You are viewing a plain text version of this content. The canonical link for it is here.
Posted to common-issues@hadoop.apache.org by "Chris Nauroth (JIRA)" <ji...@apache.org> on 2016/05/01 00:14:12 UTC

[jira] [Commented] (HADOOP-13076) S3A does not perform MD5 verification on stored objects.

    [ https://issues.apache.org/jira/browse/HADOOP-13076?page=com.atlassian.jira.plugin.system.issuetabpanels:comment-tabpanel&focusedCommentId=15265527#comment-15265527 ] 

Chris Nauroth commented on HADOOP-13076:
----------------------------------------

bq.
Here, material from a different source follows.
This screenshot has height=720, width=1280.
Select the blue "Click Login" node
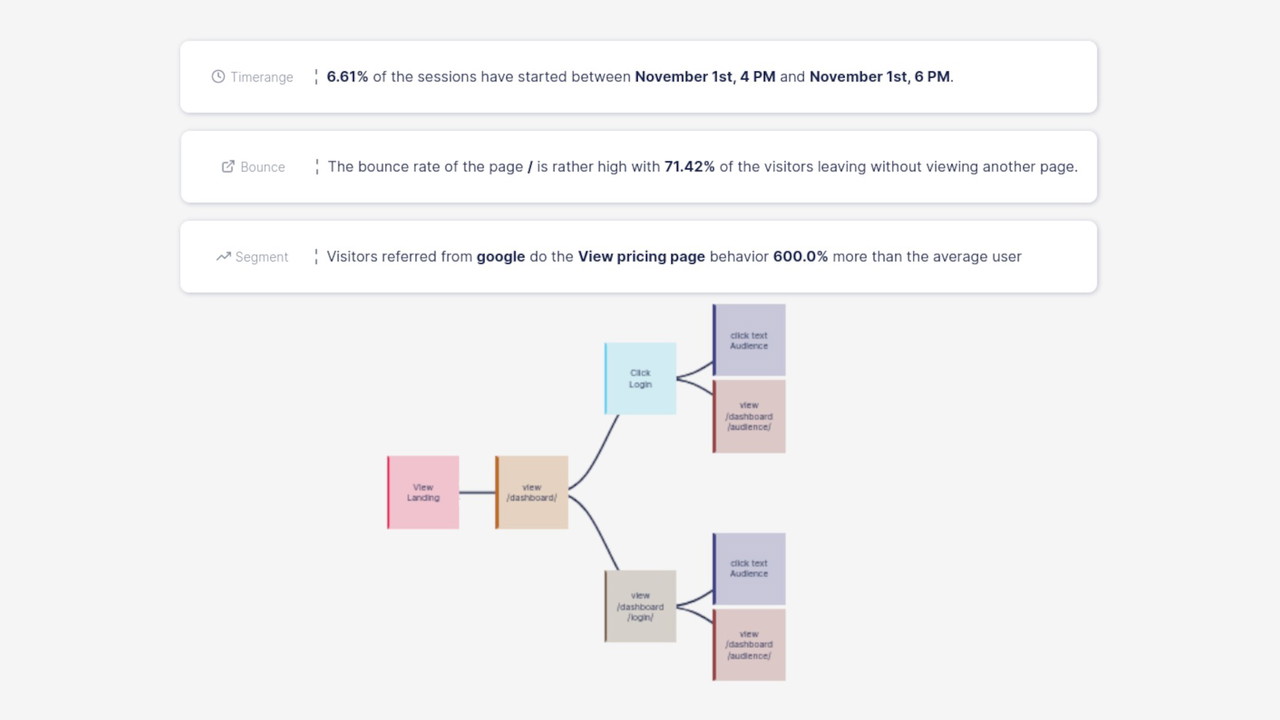pos(640,378)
Chris: I believe the MD5 checks are in the SDK download automatically, at least from my cursory review of the AWS code on github;

[~stevel@apache.org], I just checked out that code, and I think you're right.
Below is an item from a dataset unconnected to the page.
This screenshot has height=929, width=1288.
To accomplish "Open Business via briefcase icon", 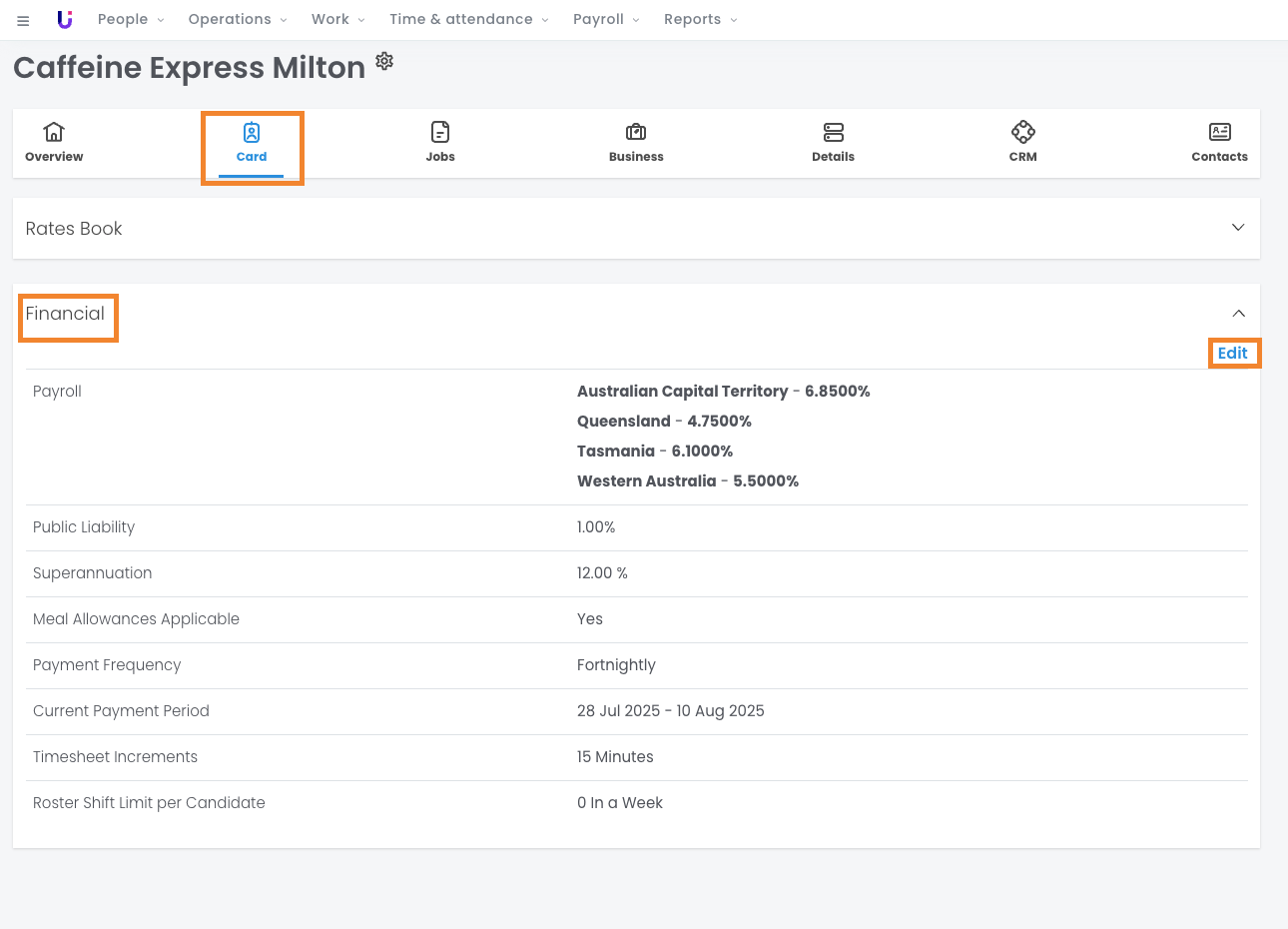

bq. there's nothing equivalent in upload

I think I found MD5 verification for uploads too.  It's kind of clever about it too.  If the caller supplied an MD5, then it will go ahead and send the Content-MD5 header.  If not, then it will do the MD5 calculation internally for the caller, but it won't actually send the Content-MD5 header.  That would imply needing to buffer the entire content and finish the MD5 calculation before sending the HTTP request headers.  Instead, it checks the ETag returned by the S3 service in the HTTP response, so it doesn't need to use an inefficient buffering strategy.  I found this logic for both plain put and multi-part upload.

https://github.com/aws/aws-sdk-java/blob/1.10.6/aws-java-sdk-s3/src/main/java/com/amazonaws/services/s3/AmazonS3Client.java#L1385-L1505

https://github.com/aws/aws-sdk-java/blob/1.10.6/aws-java-sdk-s3/src/main/java/com/amazonaws/services/s3/AmazonS3Client.java#L2893-L2944

Those links are for the 1.10.6 code, which is our dependency as of Apache Hadoop 2.8.0.  Here are the equivalent links for the 1.7.4 code, which is our dependency in Apache Hadoop versions prior to 2.8.0.

https://github.com/aws/aws-sdk-java/blob/1.7.4.x/src/main/java/com/amazonaws/services/s3/AmazonS3Client.java#L1363-L1419

https://github.com/aws/aws-sdk-java/blob/1.7.4.x/src/main/java/com/amazonaws/services/s3/AmazonS3Client.java#L2678-L2723

Based on this, I think we can close this as "Not a Problem".  I'll give it a few more days before closing in case anyone else wants to comment.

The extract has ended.